Knowing Rob, he felt compelled to keep going back because he didn't believe any Mozambicans belonged in the no-treatment arm.
After five days of injections, they did not show again. My colleague had last seen her in the hospital ward, receiving her shot on a Sunday. I wondered if she had died, or if her mother had run out of money for the minibus. I just had to hope that the pills we gave her would finish off the infection.

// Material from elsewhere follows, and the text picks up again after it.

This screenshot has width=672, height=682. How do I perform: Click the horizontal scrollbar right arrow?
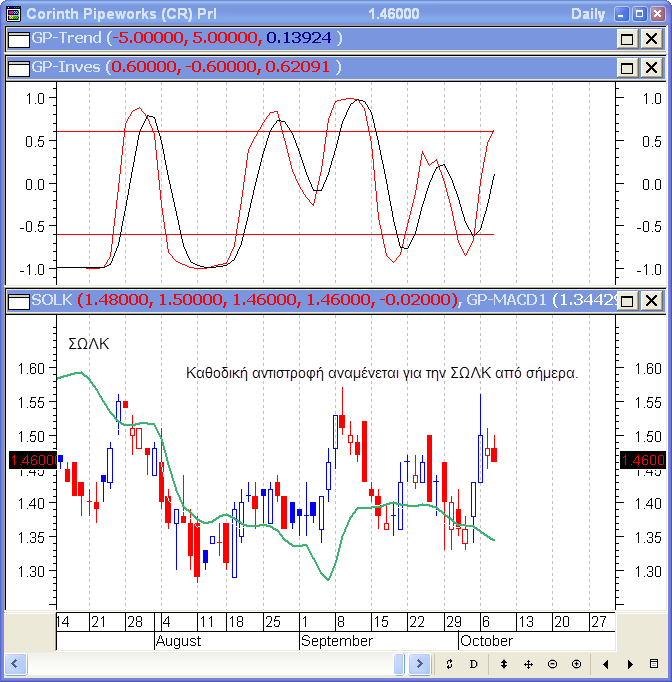click(x=420, y=664)
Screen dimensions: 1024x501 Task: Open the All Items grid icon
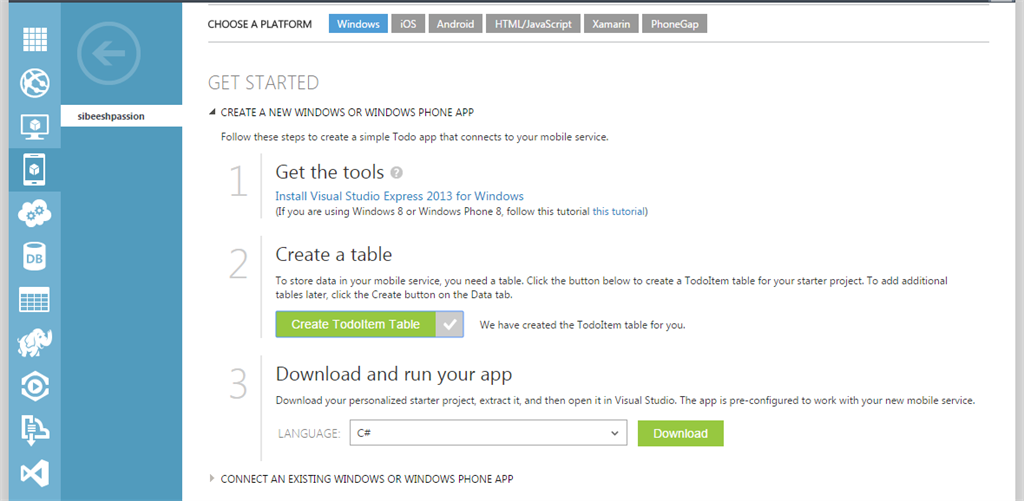pyautogui.click(x=35, y=39)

Two weeks later mother and daughter re-appeared. No longer bawling, Celestina, her legs doggedly rigid, could not yet walk. But she did smile, incessantly, strangely. Able to speak only a few garbled words, she accepted the stuffed armadillo with joy. I surmised that the infection had left her with brain damage, and that recovery would be minimal and halting from here on. I referred her to a nearby children's center for physical therapy.
 |
| After treatment |
Her mother was content, the patient now happy. There was no pain or fever or seizures. She was gaining weight, cheeks filling out. Celestina, wrapped tightly in her mother's arms, was blessed to be randomized to the care of a loving family.
Africa has very few doctors. Malawi has fewer than 300 for 14 million people. If I ever leave Africa--permanently, for good, "Can't take it anymore!", throw up my hands and just quit it, "Done my time!"--will that be the equivalent of randomizing people to the no-treatment arm?